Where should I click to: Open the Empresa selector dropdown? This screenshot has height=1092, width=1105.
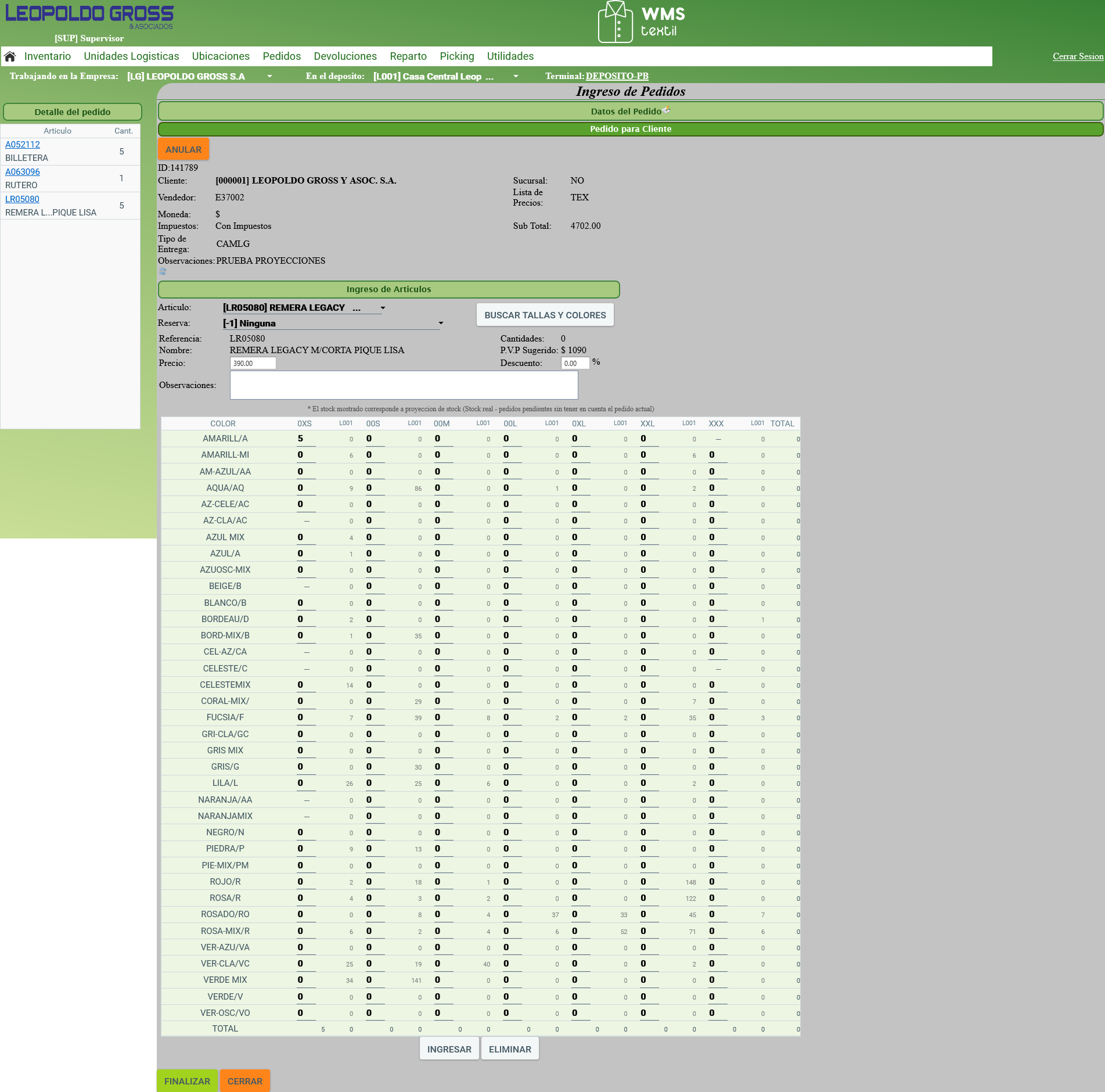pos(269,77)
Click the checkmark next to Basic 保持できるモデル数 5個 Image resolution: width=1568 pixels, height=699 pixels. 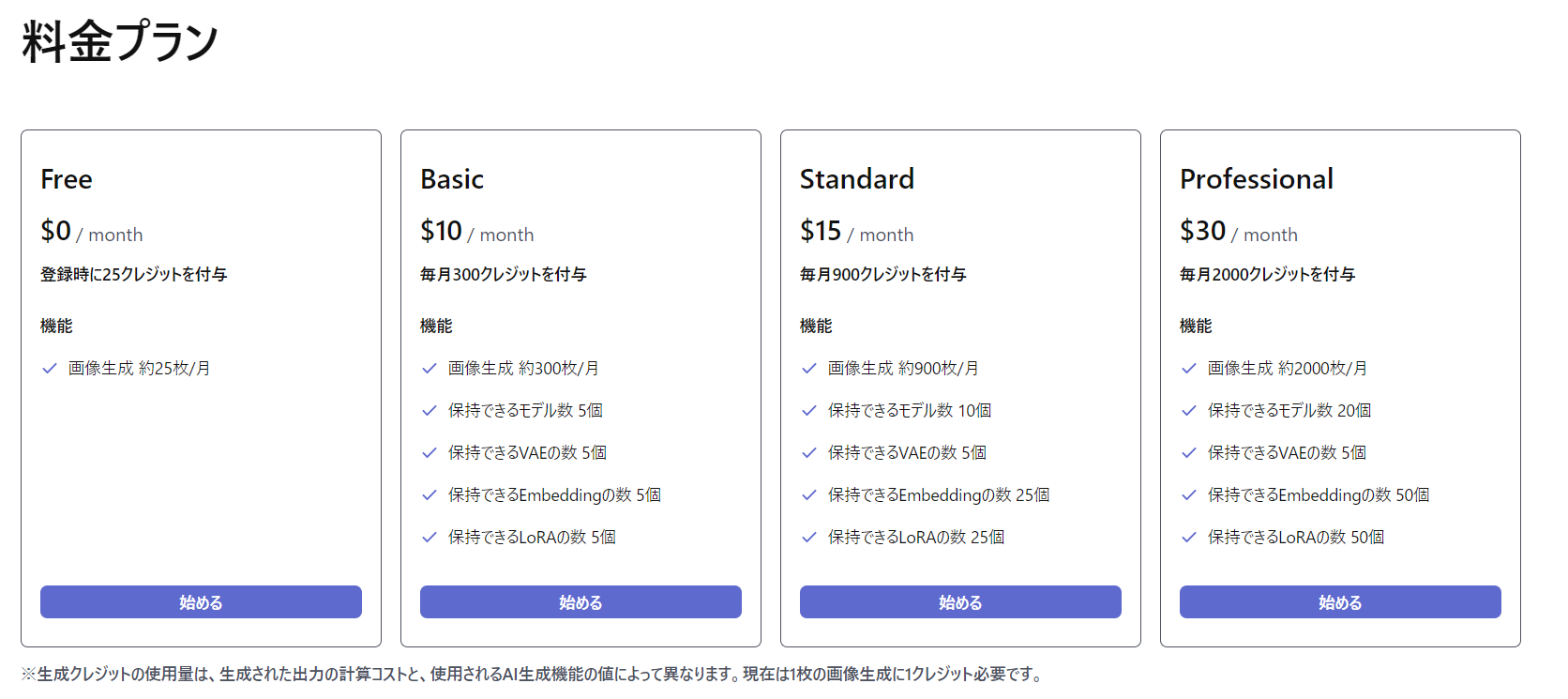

◇ ◇ ◇ ◇ ◇

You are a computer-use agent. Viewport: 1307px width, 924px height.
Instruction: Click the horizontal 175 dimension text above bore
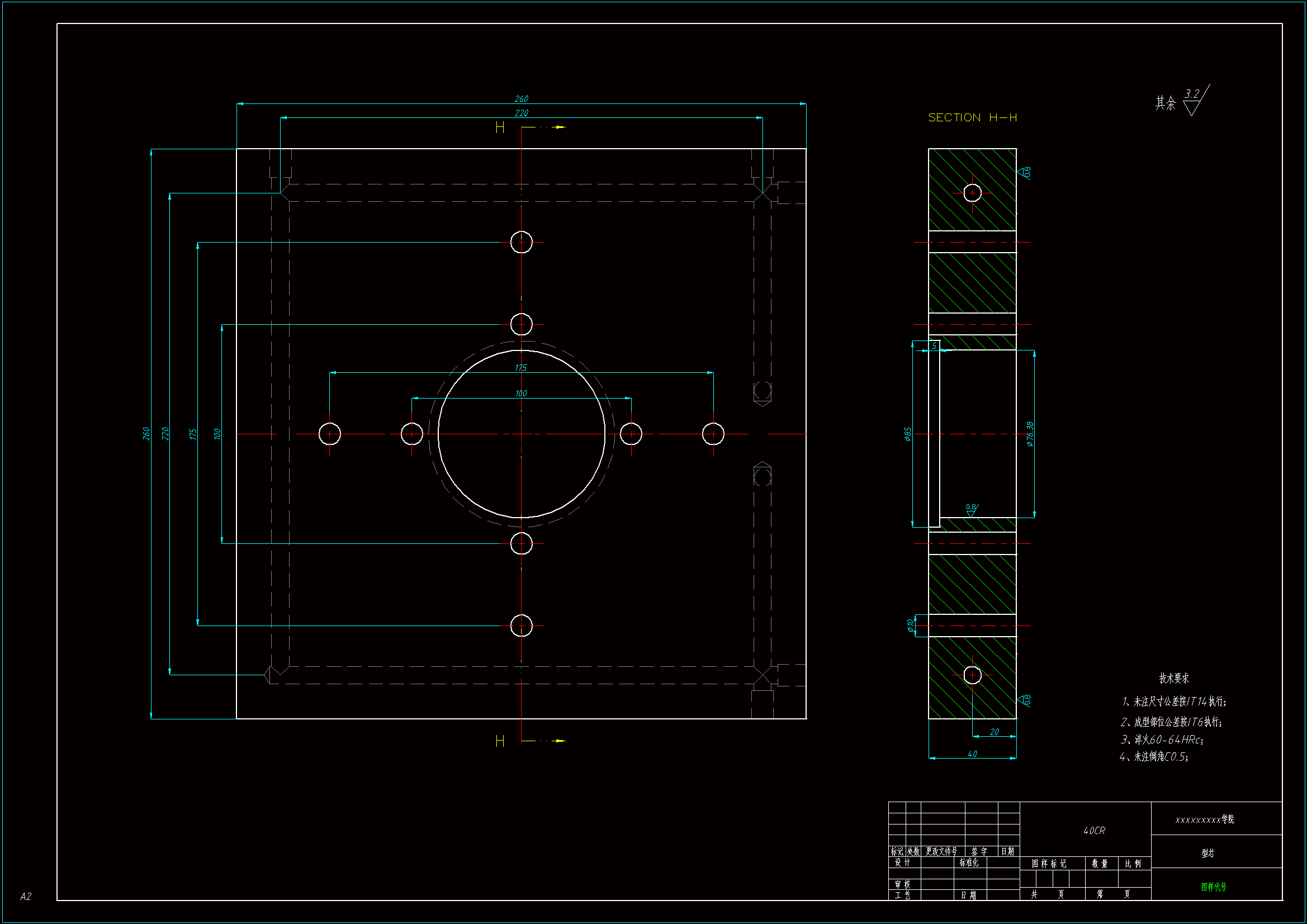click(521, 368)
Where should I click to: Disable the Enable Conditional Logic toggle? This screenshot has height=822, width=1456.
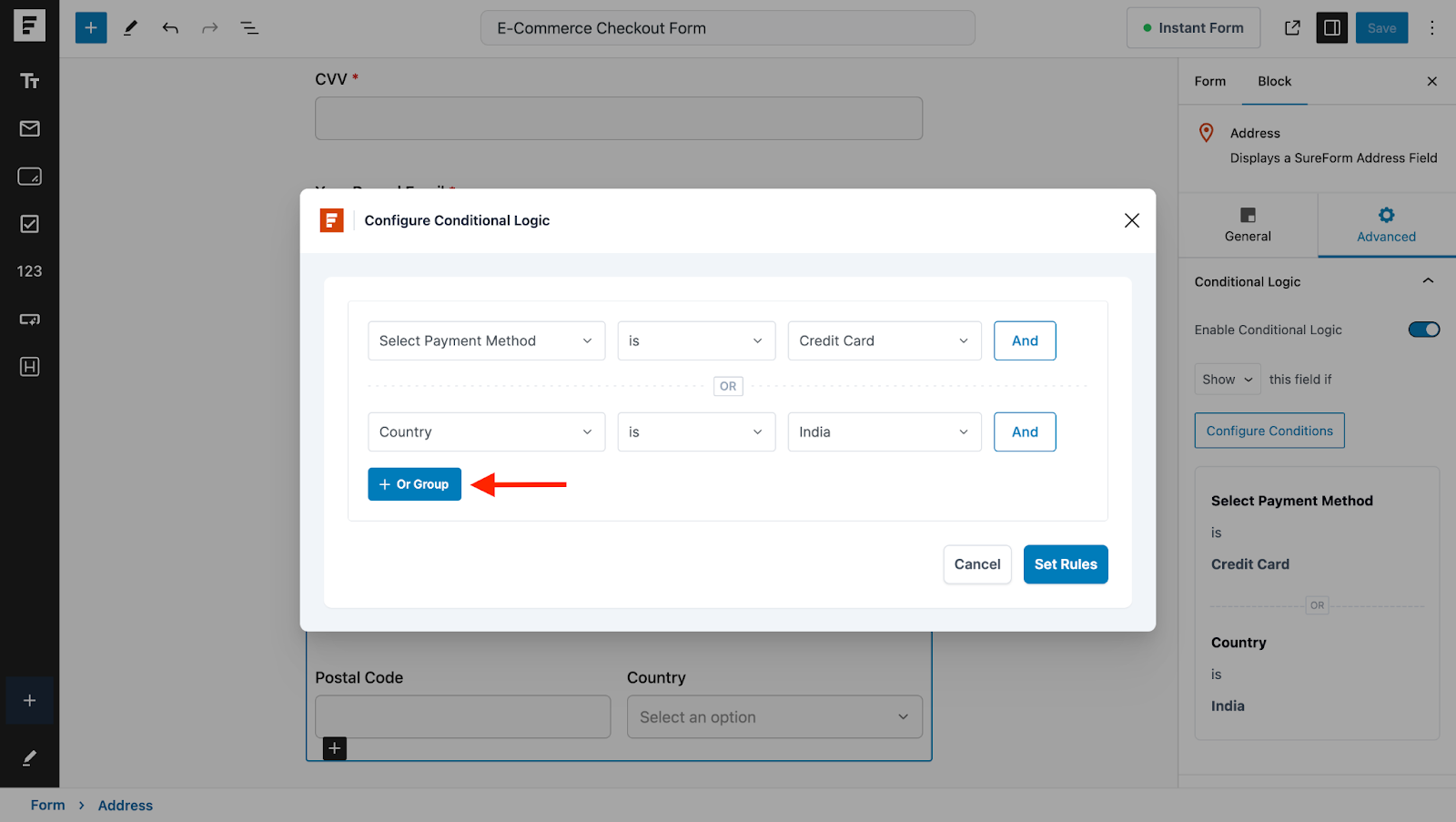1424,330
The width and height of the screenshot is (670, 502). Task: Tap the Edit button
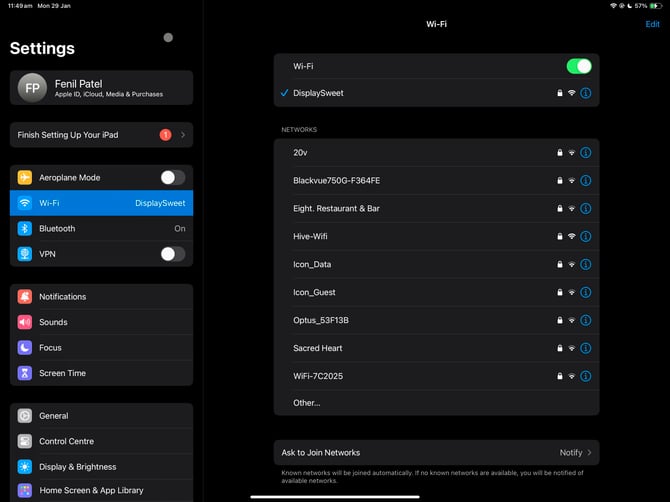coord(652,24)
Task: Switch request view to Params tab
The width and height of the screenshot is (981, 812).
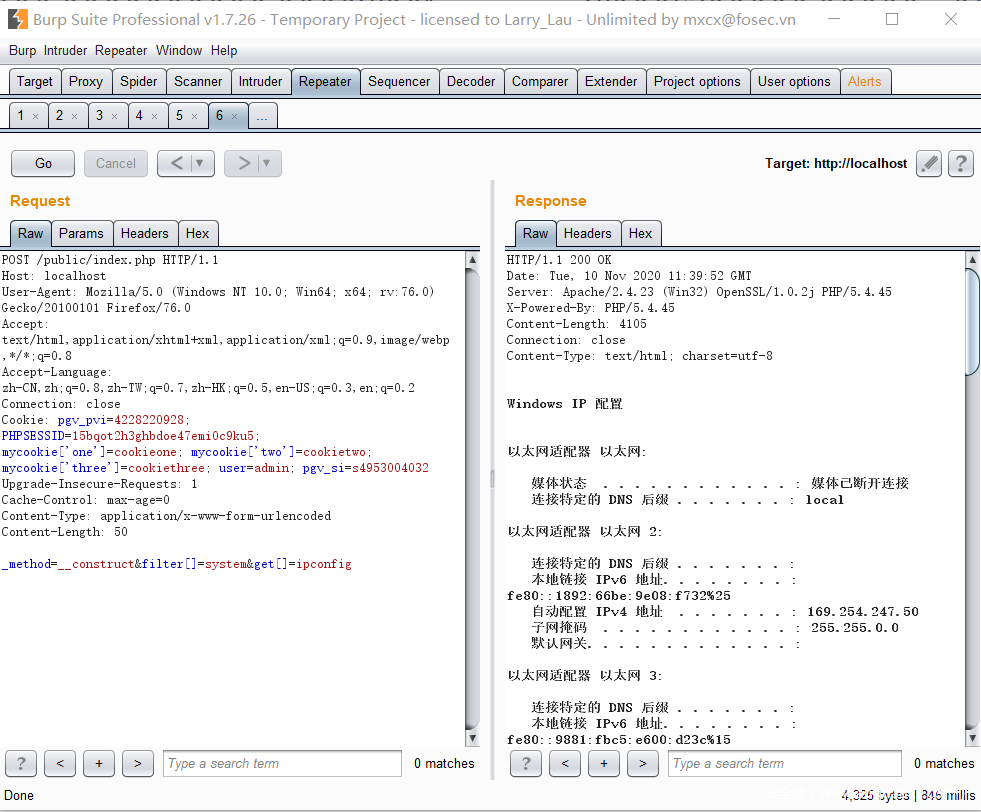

◇ ◇ ◇ ◇ ◇

Work instructions
Find every line in the listing above that contains the word "Where" with the same capitalization, and copy each of those lines.

Exercise solution
Where should I click to: Open the Empresa selector dropdown? This screenshot has height=1092, width=1105.
Where should I click to: Disable the Enable Conditional Logic toggle? This screenshot has height=822, width=1456.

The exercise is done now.